▸ MATERIAL FOR THE TASK:
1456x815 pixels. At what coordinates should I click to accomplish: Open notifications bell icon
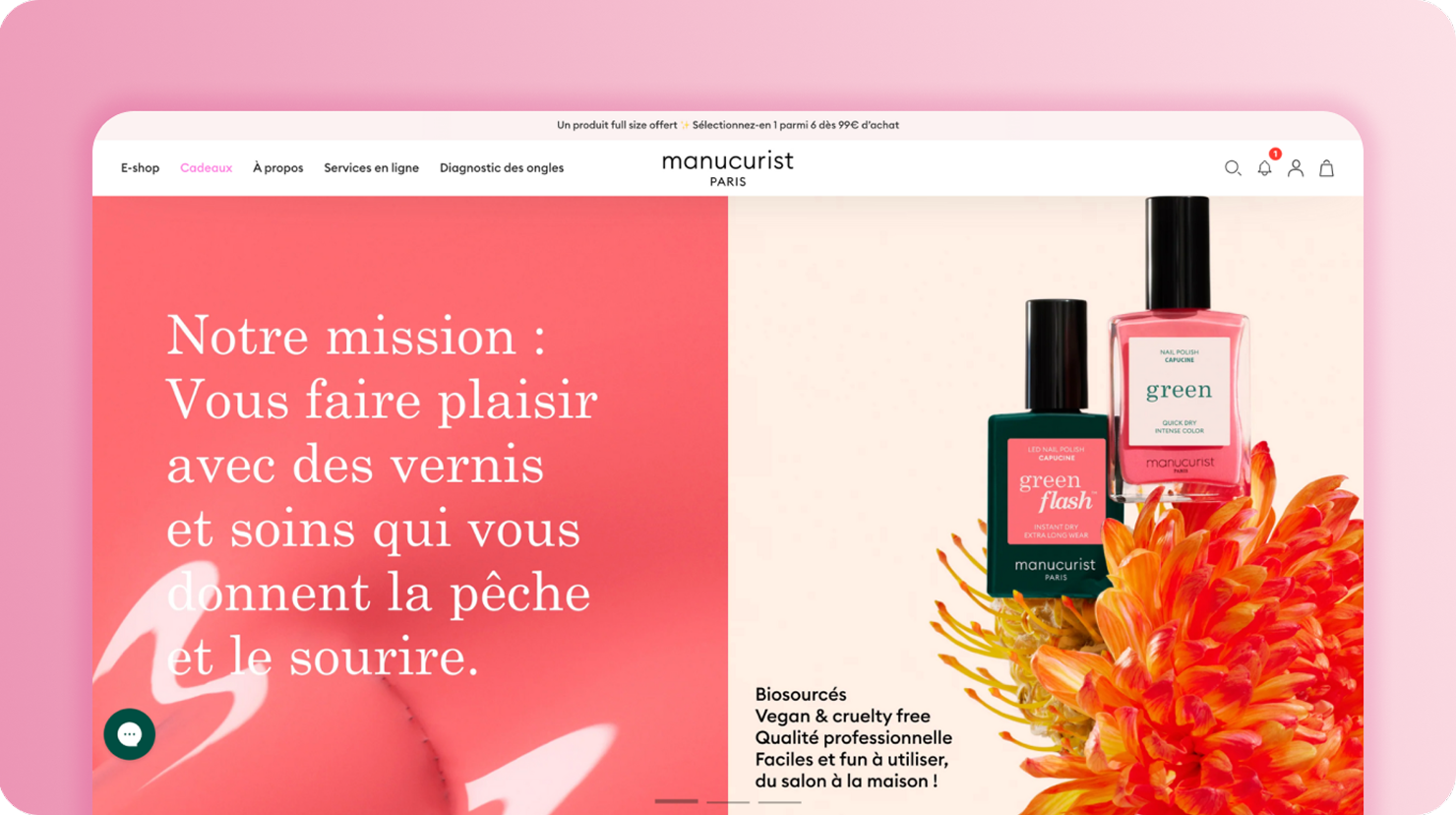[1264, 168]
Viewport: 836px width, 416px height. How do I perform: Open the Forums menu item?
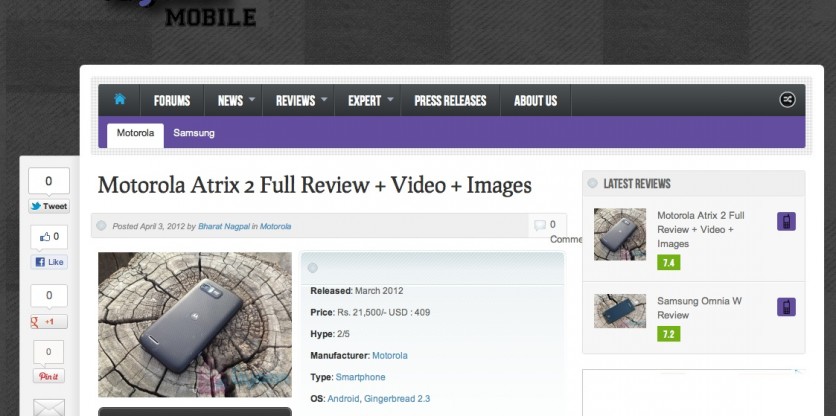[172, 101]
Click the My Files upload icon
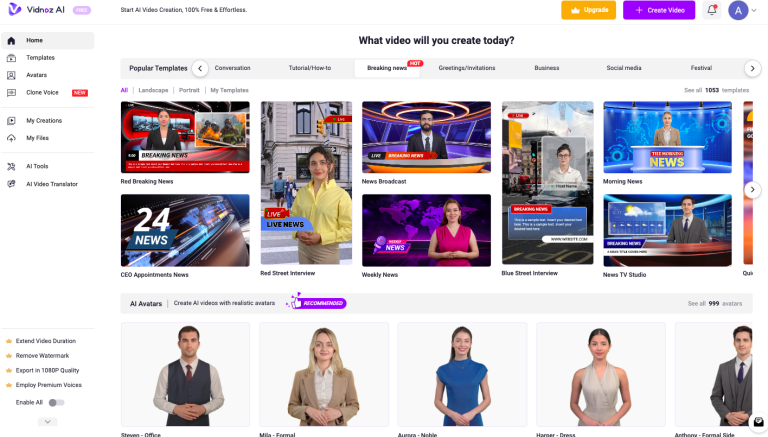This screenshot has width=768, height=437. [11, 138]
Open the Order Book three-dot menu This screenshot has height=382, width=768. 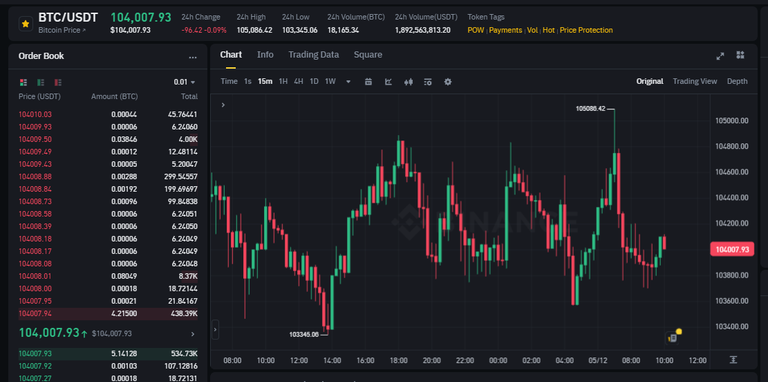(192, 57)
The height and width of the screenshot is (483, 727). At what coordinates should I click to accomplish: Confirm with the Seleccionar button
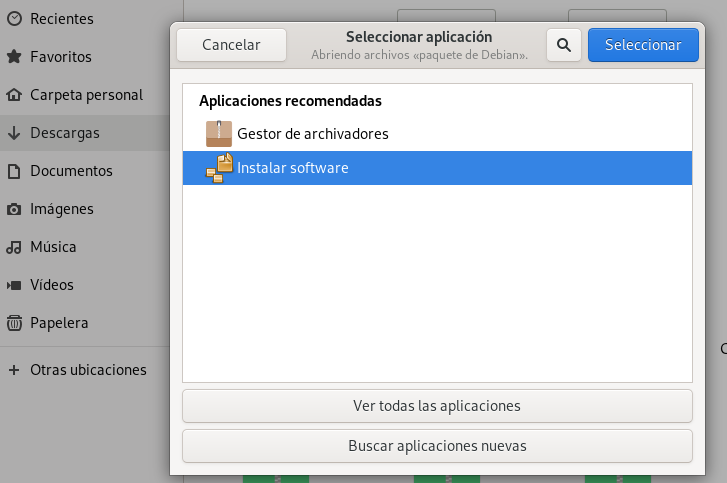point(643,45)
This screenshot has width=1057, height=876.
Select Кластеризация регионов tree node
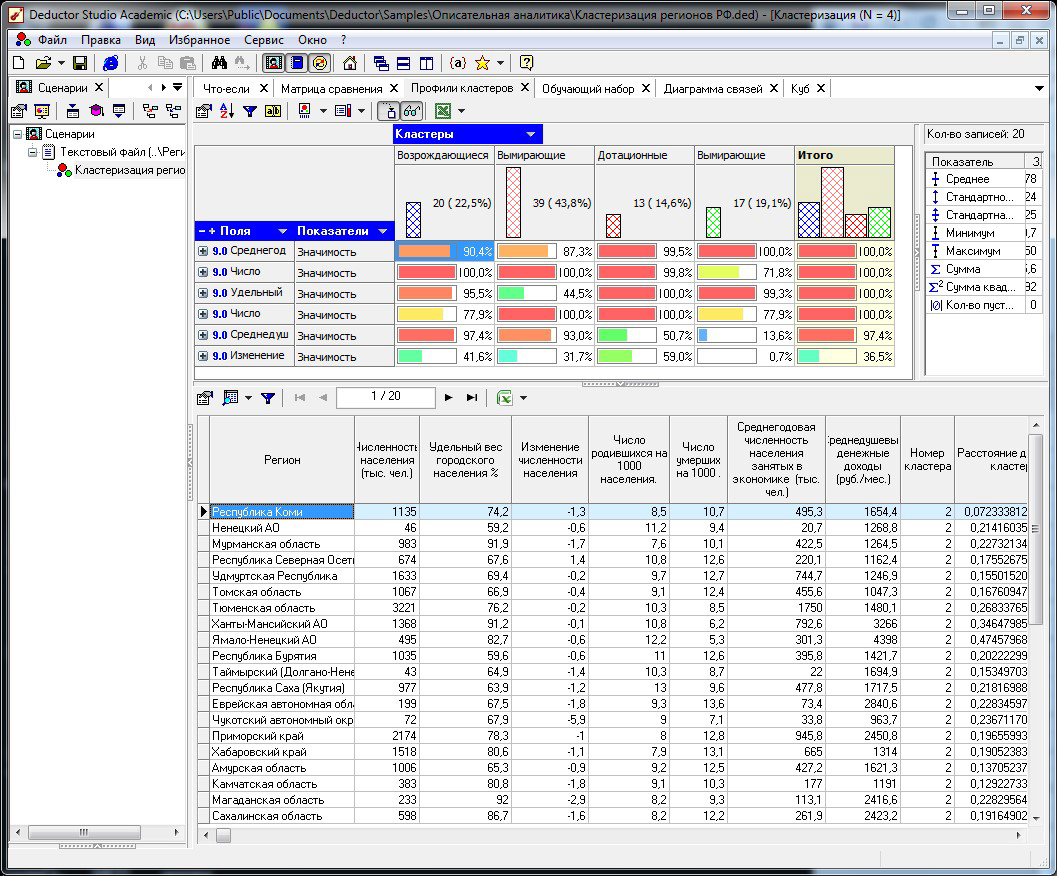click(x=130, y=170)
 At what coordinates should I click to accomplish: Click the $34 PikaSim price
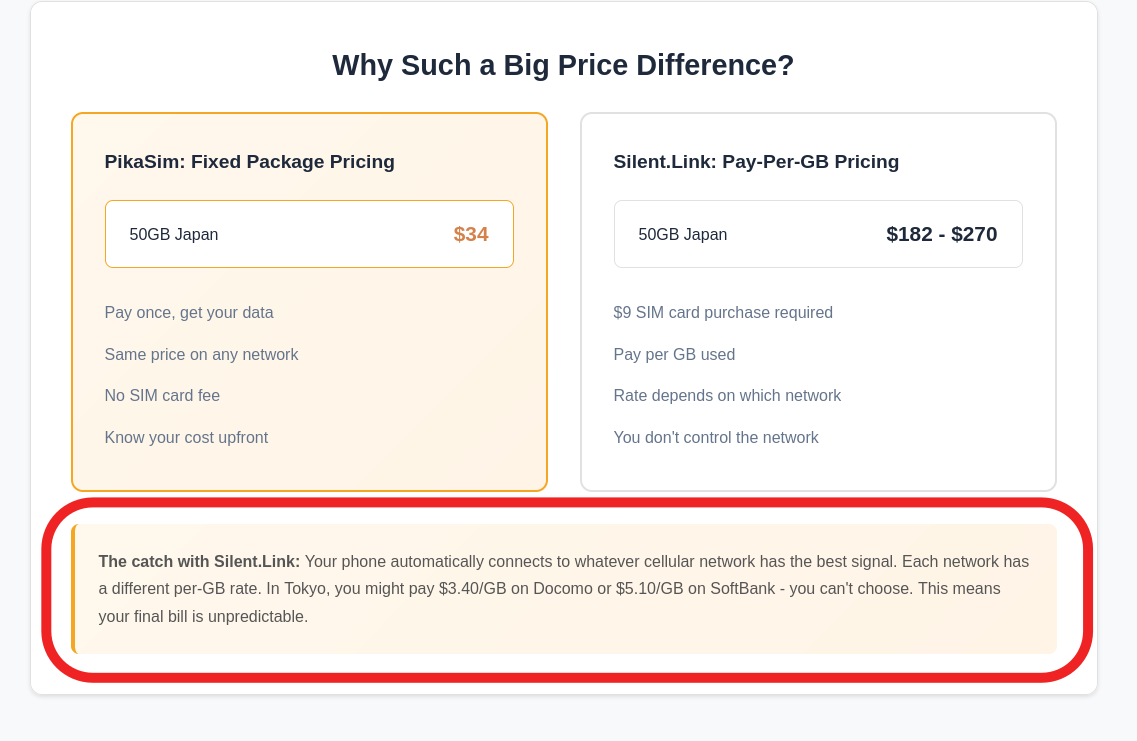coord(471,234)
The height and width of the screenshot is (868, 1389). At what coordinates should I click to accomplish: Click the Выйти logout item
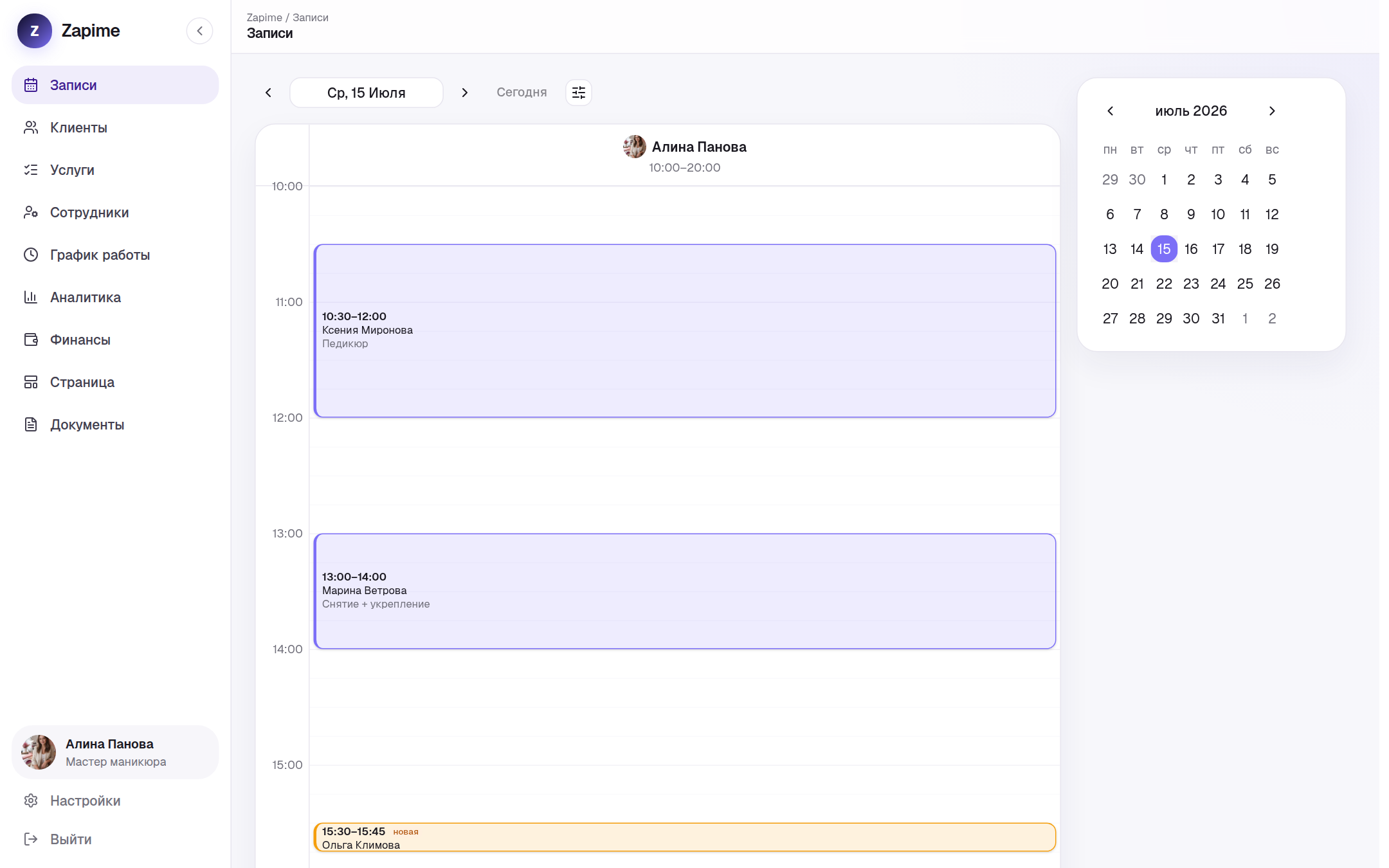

▸ EXERCISE OBJECTIVE:
Set down again, exactly, the lines from the one with "At what coordinates should I click to accomplish: Click the $34" to the last line of the data, both included and pictures excluded.

▸ ANSWER FOR THE TASK:
 At what coordinates should I click to accomplish: Click the $34 PikaSim price
coord(471,234)
The height and width of the screenshot is (868, 1389). At what coordinates should I click to accomplish: Click the Выйти logout item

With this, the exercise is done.